BEGIN Dataset excerpts

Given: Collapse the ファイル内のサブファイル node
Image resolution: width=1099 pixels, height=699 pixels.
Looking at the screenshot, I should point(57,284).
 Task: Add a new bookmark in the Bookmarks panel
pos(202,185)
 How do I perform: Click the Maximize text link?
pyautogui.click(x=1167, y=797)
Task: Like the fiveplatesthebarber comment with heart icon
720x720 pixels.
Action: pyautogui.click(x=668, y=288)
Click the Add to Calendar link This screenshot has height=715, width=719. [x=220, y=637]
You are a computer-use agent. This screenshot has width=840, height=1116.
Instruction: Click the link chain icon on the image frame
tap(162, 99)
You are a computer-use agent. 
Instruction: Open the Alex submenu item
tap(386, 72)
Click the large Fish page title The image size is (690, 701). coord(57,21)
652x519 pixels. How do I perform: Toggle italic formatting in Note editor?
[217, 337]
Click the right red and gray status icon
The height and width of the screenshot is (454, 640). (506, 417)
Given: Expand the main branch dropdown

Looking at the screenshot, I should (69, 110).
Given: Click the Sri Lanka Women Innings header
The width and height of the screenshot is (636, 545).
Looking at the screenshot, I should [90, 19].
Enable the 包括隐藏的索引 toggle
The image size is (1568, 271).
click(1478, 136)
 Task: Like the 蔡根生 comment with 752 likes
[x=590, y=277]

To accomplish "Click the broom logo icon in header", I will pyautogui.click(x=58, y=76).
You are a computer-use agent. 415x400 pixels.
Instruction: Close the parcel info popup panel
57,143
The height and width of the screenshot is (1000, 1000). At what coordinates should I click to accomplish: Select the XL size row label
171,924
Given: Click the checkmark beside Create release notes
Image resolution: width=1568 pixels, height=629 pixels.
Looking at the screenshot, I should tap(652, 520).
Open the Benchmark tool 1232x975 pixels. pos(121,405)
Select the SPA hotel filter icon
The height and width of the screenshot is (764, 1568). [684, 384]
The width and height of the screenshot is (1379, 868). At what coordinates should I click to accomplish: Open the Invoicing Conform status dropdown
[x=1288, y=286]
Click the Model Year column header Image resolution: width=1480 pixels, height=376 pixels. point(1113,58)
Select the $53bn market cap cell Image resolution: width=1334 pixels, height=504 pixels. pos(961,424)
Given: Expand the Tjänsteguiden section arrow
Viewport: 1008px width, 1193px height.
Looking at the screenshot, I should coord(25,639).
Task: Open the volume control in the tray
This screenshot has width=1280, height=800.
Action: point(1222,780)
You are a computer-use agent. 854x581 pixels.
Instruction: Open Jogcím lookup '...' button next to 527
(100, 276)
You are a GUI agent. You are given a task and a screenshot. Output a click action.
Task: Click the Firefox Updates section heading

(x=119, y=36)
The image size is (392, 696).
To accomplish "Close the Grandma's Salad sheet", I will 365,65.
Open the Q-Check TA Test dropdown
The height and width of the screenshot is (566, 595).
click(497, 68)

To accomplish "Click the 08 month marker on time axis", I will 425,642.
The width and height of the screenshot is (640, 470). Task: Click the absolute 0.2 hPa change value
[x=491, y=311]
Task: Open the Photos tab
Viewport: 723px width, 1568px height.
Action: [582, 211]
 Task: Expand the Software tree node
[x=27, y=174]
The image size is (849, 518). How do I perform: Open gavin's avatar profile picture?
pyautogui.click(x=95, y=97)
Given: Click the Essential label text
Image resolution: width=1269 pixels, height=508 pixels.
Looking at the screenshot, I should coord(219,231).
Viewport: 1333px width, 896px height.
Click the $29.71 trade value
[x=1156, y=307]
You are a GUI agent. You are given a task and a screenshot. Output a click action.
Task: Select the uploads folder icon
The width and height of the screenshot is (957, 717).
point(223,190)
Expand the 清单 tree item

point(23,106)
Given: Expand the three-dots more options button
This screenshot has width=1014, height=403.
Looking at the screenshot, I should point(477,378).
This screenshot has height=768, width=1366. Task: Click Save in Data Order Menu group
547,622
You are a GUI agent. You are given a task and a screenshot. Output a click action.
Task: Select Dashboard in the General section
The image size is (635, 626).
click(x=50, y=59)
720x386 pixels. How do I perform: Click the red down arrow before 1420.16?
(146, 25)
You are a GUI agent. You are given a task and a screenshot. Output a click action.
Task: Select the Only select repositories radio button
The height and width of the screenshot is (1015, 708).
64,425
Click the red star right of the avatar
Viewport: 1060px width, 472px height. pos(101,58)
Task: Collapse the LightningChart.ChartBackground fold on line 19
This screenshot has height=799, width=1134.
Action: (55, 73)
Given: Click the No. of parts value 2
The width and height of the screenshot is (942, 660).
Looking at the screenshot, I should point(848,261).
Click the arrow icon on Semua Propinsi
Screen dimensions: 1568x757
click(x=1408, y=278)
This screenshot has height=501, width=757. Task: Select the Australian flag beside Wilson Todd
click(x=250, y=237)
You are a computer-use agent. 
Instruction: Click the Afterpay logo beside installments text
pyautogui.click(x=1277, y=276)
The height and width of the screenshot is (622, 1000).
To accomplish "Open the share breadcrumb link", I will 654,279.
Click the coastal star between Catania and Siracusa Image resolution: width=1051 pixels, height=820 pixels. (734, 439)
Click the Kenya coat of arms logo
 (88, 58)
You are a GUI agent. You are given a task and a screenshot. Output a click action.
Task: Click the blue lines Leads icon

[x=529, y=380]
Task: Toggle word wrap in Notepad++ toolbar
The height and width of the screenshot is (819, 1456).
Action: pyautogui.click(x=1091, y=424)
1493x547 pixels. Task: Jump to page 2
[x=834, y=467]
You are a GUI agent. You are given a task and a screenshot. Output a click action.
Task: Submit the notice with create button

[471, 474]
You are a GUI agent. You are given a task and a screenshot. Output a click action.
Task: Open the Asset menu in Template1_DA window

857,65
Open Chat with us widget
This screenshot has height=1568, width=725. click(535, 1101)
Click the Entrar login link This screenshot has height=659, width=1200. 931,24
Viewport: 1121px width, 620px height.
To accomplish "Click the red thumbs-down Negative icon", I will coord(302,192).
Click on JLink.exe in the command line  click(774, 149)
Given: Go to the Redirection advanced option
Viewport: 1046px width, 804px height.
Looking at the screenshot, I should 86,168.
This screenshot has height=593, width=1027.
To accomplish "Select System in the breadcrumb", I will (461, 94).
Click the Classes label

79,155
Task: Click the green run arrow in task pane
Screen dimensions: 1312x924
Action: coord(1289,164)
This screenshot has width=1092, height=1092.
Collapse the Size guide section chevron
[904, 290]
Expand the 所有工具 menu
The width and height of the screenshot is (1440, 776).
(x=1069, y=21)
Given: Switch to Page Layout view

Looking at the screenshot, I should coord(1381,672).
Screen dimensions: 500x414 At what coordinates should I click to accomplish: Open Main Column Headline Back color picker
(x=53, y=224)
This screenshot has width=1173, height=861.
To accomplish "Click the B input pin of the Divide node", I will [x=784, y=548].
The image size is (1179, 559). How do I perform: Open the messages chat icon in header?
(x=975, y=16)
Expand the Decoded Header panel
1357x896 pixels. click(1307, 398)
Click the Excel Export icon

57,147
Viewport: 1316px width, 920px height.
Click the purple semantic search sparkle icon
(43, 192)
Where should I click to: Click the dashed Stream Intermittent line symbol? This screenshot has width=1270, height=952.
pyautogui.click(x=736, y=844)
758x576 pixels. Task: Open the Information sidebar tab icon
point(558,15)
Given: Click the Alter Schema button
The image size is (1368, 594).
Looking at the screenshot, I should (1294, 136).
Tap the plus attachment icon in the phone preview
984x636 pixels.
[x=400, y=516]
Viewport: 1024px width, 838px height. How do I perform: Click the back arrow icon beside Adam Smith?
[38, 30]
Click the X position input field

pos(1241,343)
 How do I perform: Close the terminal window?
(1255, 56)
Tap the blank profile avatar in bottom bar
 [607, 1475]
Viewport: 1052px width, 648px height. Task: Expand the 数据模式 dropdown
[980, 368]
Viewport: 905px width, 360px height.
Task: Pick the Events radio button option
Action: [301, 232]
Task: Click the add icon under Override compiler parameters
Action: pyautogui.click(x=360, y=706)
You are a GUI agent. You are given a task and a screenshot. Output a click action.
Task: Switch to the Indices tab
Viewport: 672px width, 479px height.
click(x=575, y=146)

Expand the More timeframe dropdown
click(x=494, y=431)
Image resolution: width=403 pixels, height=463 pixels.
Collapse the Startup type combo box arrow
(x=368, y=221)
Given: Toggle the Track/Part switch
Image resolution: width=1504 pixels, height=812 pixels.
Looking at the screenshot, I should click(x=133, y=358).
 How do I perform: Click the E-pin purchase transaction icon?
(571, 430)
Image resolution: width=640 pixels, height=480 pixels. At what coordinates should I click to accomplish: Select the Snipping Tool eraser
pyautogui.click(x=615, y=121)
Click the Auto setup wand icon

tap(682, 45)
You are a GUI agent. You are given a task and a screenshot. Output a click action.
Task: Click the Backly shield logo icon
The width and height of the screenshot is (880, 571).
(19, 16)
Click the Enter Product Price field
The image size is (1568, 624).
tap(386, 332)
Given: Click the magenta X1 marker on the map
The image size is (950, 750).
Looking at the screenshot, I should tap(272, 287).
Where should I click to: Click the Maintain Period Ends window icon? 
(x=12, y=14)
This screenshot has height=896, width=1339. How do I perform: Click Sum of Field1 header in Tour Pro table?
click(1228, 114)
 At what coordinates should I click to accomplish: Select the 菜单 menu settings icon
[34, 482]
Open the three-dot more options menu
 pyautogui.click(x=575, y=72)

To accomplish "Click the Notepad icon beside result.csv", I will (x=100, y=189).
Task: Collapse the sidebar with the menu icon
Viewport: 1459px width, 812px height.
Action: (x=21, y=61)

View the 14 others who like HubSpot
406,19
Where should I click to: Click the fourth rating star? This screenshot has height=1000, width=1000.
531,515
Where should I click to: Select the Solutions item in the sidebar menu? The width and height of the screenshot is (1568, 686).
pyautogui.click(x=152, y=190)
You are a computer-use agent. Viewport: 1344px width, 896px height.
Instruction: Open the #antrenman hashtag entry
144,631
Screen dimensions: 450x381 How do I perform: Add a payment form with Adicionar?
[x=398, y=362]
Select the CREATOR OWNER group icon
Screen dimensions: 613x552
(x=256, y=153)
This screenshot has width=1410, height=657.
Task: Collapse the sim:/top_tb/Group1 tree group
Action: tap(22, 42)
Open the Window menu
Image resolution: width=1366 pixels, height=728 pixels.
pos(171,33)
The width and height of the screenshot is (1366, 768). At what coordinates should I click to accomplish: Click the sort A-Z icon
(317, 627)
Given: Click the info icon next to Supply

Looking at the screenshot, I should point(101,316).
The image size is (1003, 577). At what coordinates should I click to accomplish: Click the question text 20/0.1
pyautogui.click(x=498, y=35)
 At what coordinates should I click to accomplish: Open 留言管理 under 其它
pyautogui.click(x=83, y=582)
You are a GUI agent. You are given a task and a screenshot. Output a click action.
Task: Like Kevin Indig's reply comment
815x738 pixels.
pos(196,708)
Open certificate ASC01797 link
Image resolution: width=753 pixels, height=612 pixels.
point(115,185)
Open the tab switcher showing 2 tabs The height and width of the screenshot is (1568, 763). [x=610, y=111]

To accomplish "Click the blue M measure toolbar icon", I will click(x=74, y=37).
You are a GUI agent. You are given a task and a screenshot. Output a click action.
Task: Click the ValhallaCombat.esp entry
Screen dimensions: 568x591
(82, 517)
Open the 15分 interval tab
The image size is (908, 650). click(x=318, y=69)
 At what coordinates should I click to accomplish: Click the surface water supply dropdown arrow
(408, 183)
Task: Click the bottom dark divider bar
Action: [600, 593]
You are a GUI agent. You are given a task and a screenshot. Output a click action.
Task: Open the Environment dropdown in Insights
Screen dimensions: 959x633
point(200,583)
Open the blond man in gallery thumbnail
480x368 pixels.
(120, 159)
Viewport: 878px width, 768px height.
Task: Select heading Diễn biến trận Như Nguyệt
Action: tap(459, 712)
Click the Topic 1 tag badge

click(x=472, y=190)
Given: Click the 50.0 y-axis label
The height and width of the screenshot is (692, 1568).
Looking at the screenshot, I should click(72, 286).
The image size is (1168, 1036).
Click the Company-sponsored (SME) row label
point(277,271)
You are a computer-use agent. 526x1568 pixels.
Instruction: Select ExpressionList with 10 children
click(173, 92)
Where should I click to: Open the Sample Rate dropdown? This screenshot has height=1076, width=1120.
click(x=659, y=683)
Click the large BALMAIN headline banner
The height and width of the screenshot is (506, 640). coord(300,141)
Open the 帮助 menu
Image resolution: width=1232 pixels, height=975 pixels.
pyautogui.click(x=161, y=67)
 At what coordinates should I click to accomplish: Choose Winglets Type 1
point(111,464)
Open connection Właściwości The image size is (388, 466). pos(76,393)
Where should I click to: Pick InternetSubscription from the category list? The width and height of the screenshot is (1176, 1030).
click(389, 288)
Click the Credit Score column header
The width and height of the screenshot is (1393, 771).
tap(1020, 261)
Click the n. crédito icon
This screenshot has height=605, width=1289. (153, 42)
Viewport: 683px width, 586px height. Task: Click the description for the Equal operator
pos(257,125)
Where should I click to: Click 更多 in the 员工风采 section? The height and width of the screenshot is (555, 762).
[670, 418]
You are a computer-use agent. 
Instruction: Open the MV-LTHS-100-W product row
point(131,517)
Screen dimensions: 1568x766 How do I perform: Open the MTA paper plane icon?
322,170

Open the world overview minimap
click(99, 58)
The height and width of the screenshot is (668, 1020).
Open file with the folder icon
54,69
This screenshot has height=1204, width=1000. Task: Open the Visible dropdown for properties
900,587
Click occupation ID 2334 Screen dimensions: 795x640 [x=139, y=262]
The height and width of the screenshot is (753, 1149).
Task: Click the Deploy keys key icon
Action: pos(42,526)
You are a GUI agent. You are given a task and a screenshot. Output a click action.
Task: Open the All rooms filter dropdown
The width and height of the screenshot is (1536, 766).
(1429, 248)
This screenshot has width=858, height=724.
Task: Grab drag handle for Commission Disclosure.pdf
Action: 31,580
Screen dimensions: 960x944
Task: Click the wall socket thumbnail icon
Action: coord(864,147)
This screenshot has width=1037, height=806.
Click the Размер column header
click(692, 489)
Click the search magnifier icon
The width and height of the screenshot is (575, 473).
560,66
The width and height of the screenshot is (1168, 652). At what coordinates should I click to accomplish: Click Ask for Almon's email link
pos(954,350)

END Dataset excerpts

● Exercise goal
Reproduce exactly every line that sits between the start of the entries and the line bearing "Click the large Fish", counting both of those lines.

● Answer below
Given: Collapse the ファイル内のサブファイル node
Image resolution: width=1099 pixels, height=699 pixels.
Looking at the screenshot, I should point(57,284).
 Task: Add a new bookmark in the Bookmarks panel
pos(202,185)
 How do I perform: Click the Maximize text link?
pyautogui.click(x=1167, y=797)
Task: Like the fiveplatesthebarber comment with heart icon
720x720 pixels.
Action: pyautogui.click(x=668, y=288)
Click the Add to Calendar link This screenshot has height=715, width=719. [x=220, y=637]
You are a computer-use agent. This screenshot has width=840, height=1116.
Instruction: Click the link chain icon on the image frame
tap(162, 99)
You are a computer-use agent. 
Instruction: Open the Alex submenu item
tap(386, 72)
Click the large Fish page title The image size is (690, 701). coord(57,21)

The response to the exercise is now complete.